Esercizio:
Riprendi il testo sulla responsabilità degli amministratori delle società partecipate da enti pubblici e proseguilo dopo l'ultima frase.

Testo fornito:
Dal quadro sopra esposto, è possibile delineare una duplice responsabilità degli amministratori di spa partecipate da enti pubblici: alla normale responsabilità civile verso la società (art. 2392 c.c.), verso i creditori sociali (art. 2394 c.c.), nonché verso i singoli soci o i terzi (art. 2395 c.c.), si affianca una responsabilità contabile, per danno erariale, azionabile dinanzi alla Corte dei conti.

Va ricordato[3] che presupposto prioritario della responsabilità amministrativo-contabile è la causazione, a seguito di un’azione, od omissione, di chi è tenuto ad assumere comportamenti concludenti, di un danno erariale[4], da intendersi, nella sua configurazione civilistica, sia come danno emergente (perdita subita per cosa distrutta o perduta, somma erogata, entrata non acquisita) che come lucro cessante (mancato guadagno). Entrambe le tipologie di danno possono essere conseguenza anche della lesione di un bene materiale, quando essa determini la necessità di sostenere le spese per il ripristino del bene leso[5] .

Dati forniti:
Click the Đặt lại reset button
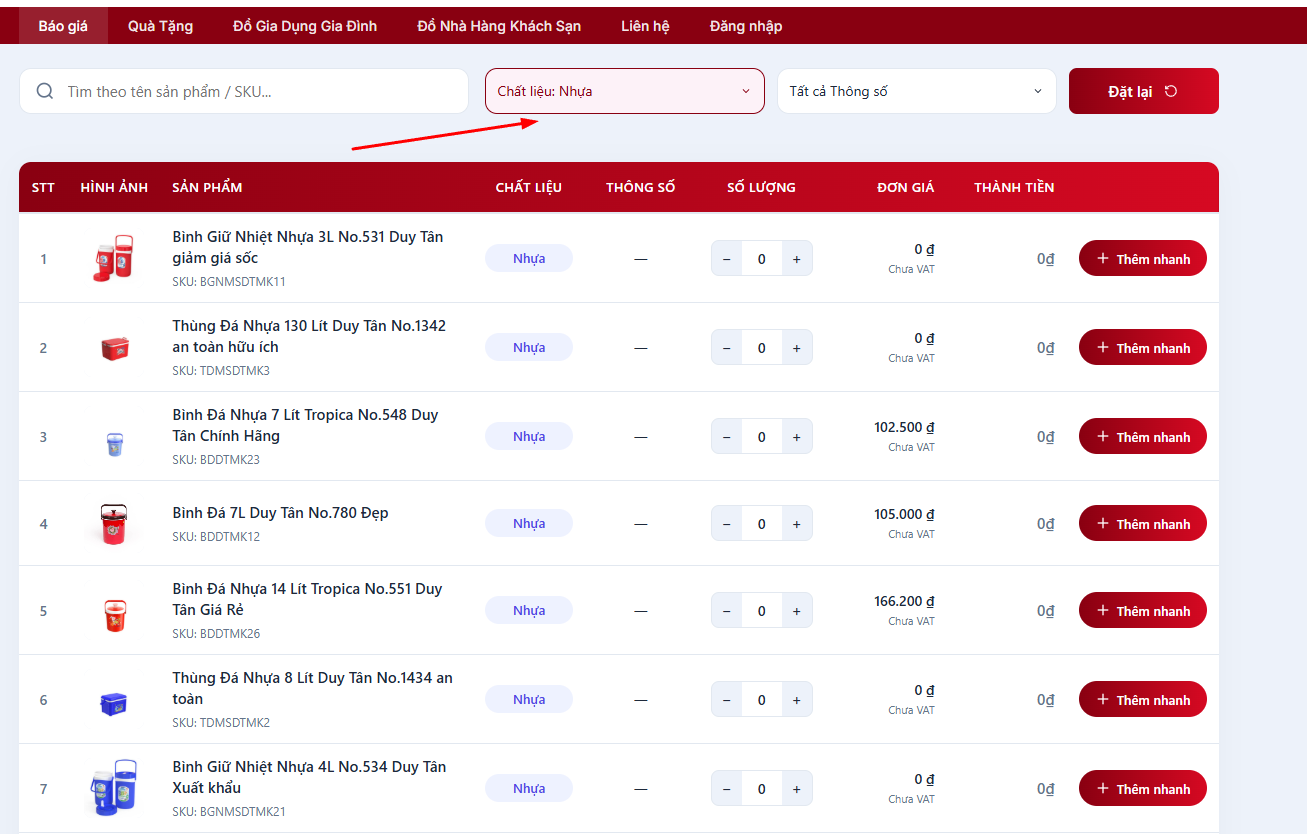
==
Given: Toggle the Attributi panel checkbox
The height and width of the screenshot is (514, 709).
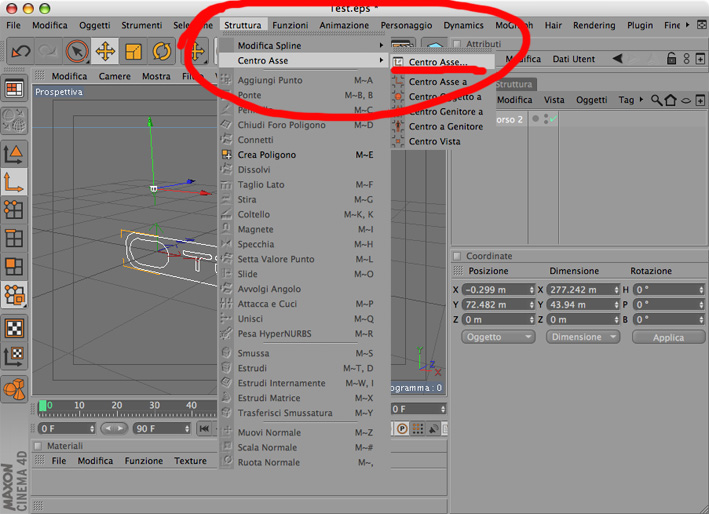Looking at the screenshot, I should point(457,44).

Soluzione:
Il “danno erariale” consiste in qualsiasi lesione del patrimonio dello Stato e degli altri enti pubblici, prodotta da soggetti che, inseriti nello stesso apparato statale o pubblico, agiscano per conto della pubblica amministrazione. Ai fini della sua configurabilità debbono, contestualmente, sussistere i seguenti requisiti:

-       certezza: il danno si è verificato in tutti i suoi elementi;

-       attualità: esso sussiste sia al momento della proposizione della domanda che della decisione;

-       concretezza, la perdita non è ipotetica, ma realmente realizzata;

-       determinatezza, la perdita deve essere quantificata o quantificabile secondo i principi del codice civile.

Il danno erariale, tra l’altro, si distingue in:

-       diretto, ove causato, sin dall’origine, alla pubblica amministrazione;

-       indiretto, in cui il danno, causato originariamente nei confronti dei terzi, si riverbera a carico dell’amministrazione per sentenza risarcitoria emessa nei confronti di quest’ultima o per transazione dalla stessa stipulata

Una questione dibattuta negli ultimi anni è quella della completa estensione della giurisdizione della Corte dei conti sull’attività di gestione delle società partecipate, attuata dalle S.U. della Cassazione con una pronuncia del 2004[6]: ci si interroga, infatti, sui profili di compatibilità di tale orientamento giurisprudenziale con la normativa costituzionale, con la natura privata delle società in esame e con le scelte del legislatore[7].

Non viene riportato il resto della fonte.